Stored data:
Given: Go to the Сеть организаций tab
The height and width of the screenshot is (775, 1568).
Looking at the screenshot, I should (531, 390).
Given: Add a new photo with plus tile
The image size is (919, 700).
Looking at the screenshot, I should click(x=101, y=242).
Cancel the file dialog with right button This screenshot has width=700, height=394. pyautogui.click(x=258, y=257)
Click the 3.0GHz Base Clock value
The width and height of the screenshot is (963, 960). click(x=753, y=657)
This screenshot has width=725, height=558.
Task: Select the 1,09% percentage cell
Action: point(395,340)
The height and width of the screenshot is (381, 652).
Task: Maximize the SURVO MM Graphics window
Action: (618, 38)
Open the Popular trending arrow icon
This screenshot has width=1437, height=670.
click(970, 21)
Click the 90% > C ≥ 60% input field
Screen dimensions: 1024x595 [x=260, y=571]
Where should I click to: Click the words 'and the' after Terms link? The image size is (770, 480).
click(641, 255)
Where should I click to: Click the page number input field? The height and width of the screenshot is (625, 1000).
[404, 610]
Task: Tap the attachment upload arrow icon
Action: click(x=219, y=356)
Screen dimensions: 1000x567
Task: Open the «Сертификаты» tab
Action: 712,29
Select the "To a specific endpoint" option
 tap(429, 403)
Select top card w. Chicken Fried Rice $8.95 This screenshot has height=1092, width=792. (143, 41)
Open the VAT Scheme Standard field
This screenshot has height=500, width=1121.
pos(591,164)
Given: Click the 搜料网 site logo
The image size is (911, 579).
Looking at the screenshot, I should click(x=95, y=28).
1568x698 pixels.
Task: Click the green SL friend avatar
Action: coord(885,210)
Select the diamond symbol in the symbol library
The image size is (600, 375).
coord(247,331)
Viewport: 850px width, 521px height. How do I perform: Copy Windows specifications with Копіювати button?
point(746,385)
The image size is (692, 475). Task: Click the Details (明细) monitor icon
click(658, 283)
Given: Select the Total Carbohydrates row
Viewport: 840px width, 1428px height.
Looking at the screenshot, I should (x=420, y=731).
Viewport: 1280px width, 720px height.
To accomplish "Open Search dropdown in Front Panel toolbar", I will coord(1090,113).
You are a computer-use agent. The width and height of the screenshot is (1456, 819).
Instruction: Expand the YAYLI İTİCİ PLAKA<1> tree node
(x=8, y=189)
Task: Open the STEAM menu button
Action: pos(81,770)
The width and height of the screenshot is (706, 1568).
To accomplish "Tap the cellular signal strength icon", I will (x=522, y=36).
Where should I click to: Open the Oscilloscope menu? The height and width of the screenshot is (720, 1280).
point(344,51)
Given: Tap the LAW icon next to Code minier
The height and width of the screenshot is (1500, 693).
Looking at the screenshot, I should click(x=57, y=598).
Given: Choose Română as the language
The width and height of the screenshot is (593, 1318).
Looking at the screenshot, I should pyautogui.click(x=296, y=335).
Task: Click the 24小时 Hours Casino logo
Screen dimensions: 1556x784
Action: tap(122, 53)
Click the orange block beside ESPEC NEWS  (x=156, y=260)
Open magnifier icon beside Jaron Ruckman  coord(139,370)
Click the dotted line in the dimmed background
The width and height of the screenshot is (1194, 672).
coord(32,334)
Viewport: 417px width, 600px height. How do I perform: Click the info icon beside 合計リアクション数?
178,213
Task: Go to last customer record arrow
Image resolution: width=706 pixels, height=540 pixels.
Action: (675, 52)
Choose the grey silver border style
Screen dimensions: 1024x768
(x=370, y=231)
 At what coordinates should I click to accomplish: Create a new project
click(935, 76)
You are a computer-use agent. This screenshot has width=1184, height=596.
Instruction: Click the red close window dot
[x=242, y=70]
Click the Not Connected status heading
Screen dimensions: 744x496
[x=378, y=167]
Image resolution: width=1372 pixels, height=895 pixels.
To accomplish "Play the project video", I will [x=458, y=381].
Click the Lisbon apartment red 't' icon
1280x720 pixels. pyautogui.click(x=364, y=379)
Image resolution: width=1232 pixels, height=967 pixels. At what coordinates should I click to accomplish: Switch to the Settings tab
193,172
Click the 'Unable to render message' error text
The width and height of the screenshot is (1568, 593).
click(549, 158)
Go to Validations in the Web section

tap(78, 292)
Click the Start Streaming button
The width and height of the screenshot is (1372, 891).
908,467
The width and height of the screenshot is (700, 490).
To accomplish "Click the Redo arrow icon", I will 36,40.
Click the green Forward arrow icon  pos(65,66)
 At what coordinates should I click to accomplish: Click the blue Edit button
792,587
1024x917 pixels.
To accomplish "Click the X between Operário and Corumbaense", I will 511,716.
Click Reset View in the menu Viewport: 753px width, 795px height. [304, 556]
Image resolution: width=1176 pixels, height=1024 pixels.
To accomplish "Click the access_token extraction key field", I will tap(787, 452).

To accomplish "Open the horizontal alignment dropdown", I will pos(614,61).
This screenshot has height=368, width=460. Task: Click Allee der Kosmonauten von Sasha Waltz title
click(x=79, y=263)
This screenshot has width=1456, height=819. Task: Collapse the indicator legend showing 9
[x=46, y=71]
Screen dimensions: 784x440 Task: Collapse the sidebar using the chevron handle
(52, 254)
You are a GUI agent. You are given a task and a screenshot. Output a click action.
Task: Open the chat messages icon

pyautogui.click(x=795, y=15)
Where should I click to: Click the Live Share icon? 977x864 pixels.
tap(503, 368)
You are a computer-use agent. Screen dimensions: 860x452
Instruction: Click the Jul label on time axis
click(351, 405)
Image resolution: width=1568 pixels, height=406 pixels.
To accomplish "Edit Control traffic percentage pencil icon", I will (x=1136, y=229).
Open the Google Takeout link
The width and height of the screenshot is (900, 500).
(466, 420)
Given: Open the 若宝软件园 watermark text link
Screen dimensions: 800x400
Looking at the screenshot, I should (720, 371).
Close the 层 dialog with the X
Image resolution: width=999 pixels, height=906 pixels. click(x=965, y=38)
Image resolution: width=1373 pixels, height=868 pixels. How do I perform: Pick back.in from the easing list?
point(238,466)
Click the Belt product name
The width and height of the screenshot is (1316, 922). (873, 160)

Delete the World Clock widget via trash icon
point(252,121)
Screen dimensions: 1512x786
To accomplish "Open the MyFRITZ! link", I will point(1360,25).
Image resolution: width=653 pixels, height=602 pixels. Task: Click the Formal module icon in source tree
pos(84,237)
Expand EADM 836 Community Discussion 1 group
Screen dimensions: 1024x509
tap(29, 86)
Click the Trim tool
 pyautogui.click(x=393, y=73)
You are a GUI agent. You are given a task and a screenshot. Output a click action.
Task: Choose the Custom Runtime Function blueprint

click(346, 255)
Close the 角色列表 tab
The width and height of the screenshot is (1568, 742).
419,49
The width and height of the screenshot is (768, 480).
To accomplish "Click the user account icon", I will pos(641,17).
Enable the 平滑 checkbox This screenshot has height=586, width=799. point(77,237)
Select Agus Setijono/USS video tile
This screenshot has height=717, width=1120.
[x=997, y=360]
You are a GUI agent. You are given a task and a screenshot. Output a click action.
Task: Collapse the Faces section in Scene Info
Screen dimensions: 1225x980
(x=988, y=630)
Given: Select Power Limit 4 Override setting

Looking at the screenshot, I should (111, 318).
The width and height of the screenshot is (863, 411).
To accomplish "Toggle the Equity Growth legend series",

■ **What to work on**: Look for the string "video" in the entries above. Copy every line that has it.

■ **Answer for this exercise**:
To accomplish "Play the project video", I will [x=458, y=381].
Select Agus Setijono/USS video tile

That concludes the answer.